# R.I.P. Foxie



## foxiesummer

It's with great sadness that I have had my beloved beagle Foxie PTS this morning. She had cancer of the spleen. She was at the vets last night to have an ear cleaned out and was fine. However during the night she became unwell. She had just turned 12. Foxie and her







sister Summer were my avatar for a while. Summer was only five when she died of stomach cancer. I've had 46 beagles over the years, mostly rescues. Foxie will be my last one. I am having her cremated and her ashes will be scattered with mine, when the time comes, in the nature reserve she loved.
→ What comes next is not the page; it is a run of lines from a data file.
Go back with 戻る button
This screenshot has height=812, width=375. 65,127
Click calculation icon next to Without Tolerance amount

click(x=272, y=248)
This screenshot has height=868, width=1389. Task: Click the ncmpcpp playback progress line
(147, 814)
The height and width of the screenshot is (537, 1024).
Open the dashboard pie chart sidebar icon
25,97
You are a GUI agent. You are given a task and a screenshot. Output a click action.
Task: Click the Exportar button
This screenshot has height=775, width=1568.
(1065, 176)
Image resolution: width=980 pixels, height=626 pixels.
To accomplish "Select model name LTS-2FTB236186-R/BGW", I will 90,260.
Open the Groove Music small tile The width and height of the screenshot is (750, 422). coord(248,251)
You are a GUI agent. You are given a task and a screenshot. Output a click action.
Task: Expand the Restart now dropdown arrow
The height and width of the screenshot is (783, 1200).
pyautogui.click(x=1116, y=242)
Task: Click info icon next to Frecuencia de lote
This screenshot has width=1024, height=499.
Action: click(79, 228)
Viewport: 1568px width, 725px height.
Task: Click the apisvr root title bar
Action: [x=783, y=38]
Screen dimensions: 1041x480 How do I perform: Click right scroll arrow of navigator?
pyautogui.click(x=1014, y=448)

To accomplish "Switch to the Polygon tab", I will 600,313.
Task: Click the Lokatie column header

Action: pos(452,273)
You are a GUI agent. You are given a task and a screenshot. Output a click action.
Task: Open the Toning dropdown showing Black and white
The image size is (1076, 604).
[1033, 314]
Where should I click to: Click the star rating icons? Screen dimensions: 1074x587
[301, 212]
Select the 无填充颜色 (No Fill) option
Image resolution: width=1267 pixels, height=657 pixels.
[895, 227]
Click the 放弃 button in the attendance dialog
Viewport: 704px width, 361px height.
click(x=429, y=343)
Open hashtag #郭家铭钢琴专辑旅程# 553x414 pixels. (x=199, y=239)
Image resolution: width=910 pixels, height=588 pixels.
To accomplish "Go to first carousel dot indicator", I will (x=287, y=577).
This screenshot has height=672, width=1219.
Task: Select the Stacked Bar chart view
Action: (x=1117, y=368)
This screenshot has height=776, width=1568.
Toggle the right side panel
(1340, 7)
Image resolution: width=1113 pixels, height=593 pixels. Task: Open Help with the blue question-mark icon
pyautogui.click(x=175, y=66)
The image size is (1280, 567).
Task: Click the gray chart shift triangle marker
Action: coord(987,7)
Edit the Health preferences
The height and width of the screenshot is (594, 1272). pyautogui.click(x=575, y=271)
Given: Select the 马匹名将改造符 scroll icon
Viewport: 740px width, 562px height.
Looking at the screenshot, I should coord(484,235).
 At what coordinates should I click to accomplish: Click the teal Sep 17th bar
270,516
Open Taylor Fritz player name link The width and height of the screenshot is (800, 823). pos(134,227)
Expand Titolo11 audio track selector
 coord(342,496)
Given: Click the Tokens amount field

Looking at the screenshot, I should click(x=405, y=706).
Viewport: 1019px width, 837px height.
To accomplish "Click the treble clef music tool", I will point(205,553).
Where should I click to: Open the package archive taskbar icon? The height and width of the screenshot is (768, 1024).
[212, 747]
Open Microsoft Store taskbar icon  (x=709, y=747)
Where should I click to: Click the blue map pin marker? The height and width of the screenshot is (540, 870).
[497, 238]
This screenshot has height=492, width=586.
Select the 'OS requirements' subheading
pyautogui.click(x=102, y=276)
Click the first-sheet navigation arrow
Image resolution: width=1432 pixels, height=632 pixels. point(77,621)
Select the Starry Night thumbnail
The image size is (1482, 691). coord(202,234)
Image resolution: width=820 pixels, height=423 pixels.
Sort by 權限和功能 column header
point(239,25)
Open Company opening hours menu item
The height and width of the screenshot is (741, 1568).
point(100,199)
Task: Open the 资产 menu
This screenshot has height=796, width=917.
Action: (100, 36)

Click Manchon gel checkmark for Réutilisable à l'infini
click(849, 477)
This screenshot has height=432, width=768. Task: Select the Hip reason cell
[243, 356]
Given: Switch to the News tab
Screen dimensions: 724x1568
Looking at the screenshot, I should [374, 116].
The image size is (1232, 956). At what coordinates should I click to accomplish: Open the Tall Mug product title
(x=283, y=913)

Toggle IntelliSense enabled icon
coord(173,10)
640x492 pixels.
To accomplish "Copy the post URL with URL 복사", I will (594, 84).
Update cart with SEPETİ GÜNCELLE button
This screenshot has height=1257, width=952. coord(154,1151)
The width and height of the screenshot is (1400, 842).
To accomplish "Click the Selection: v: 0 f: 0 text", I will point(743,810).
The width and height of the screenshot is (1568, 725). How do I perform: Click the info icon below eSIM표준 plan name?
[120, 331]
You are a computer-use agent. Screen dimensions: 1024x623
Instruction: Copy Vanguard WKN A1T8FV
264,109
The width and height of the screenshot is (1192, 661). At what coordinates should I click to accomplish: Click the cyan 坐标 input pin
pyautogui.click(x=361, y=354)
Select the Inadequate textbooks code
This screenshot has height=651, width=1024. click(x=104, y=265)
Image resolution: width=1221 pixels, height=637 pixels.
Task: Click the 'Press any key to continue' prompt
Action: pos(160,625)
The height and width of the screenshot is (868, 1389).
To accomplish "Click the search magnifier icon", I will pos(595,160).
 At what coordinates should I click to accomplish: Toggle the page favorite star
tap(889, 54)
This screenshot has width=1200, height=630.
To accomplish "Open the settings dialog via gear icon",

She had an eye removed some years ago and a cataract on the other eye meant she was bind for about three weeks until they operated on the cataract. It's thanks to the vets at the VetVision eye hospital in Penrith for their care.


----------



## Lurcherlad

So very sad to hear this news 

Run free dear Foxie

Sorry for your loss 

Take care x


----------



## MilleD

So sorry for your loss. RIP Foxie. 

Look after yourself x


----------



## kimthecat

Im sorry to hear this. Run Free, Foxie.


----------



## Happy Paws2

So sorry for your loss.


----------



## tyg'smum

So sorry for your loss.


----------



## Summercat

Lovely looking girls. Rest easy Foxie.


----------



## Boxer123

So sorry x


----------



## cheekyscrip

So sorry, just seen it.

Hugs.


----------



## Mistys Mum

She is so sweet, sorry for your loss, it's horrible isn't it )-:


----------



## Kittynanna

Really sorry for your loss.


----------